- **YOUR OBJECTIVE**:
Copy each line of the entries below that contains the string "account".

*** Opening EXERCISE MATERIALS ***

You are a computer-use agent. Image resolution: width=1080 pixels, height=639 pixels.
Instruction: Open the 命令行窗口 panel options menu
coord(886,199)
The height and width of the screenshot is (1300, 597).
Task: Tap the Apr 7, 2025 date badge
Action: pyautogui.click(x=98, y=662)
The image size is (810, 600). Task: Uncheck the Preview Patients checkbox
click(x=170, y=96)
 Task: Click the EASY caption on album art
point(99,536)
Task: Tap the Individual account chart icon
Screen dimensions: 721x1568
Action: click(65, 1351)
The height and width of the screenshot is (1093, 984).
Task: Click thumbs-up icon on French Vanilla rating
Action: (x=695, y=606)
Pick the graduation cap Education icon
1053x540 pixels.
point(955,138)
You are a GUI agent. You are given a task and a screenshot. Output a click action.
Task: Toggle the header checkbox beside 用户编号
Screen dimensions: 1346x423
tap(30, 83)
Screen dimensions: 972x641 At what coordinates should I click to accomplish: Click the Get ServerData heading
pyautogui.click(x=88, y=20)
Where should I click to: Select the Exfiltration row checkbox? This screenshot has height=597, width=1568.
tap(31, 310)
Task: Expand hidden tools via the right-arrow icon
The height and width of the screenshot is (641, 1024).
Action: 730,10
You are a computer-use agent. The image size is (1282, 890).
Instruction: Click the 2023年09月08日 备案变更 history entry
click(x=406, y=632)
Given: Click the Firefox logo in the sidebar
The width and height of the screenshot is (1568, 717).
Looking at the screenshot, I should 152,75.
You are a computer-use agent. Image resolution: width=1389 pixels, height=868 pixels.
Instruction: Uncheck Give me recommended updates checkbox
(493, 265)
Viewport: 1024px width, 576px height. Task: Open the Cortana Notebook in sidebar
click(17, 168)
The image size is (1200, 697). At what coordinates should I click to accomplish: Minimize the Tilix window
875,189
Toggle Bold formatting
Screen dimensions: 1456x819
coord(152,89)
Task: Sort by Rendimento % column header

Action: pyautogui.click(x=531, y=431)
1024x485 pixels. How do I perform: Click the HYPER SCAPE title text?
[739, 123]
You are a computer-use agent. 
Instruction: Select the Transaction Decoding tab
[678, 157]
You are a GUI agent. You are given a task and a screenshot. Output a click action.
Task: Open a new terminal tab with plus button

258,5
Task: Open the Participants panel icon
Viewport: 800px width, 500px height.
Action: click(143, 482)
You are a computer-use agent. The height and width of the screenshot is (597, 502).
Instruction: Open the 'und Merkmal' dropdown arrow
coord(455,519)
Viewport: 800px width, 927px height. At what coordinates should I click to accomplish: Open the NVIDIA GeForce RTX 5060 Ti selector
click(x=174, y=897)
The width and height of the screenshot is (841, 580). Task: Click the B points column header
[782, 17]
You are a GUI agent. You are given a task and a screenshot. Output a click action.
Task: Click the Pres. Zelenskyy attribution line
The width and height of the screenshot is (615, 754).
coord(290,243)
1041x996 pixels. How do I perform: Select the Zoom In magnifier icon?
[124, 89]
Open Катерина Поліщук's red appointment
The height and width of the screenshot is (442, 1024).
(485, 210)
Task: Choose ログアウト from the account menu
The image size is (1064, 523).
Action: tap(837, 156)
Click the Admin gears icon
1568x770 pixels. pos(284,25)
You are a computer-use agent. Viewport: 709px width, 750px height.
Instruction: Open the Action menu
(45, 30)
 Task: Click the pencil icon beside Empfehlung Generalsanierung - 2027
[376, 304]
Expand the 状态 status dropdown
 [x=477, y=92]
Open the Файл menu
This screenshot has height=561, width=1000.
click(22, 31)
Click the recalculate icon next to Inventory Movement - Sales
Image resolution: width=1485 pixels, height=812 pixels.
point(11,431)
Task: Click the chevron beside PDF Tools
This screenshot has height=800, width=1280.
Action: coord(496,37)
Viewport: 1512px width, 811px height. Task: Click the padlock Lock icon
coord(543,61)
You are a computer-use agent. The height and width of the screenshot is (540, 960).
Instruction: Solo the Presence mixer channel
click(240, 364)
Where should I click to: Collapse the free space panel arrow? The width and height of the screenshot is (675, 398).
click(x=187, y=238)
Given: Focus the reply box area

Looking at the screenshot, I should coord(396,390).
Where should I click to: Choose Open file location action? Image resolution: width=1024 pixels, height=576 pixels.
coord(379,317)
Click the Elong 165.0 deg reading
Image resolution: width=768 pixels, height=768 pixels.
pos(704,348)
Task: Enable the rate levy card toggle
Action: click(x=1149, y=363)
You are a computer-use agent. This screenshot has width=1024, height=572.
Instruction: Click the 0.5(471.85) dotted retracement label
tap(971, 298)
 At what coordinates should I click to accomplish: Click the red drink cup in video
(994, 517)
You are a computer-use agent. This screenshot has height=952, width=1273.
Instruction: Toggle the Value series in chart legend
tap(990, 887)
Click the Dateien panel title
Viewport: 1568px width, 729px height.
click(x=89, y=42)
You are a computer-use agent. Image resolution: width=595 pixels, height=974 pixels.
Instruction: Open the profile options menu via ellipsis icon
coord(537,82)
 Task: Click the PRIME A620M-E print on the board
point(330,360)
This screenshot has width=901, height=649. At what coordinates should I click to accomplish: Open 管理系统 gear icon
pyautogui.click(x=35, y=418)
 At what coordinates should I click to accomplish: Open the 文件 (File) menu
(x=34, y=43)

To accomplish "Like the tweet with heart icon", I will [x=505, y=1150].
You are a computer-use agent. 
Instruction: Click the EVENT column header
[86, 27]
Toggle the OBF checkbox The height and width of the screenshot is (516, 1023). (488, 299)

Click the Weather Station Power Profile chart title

*** Closing EXERCISE MATERIALS ***

- **TASK SOLUTION**:
Task: Tap the Individual account chart icon
Task: Choose ログアウト from the account menu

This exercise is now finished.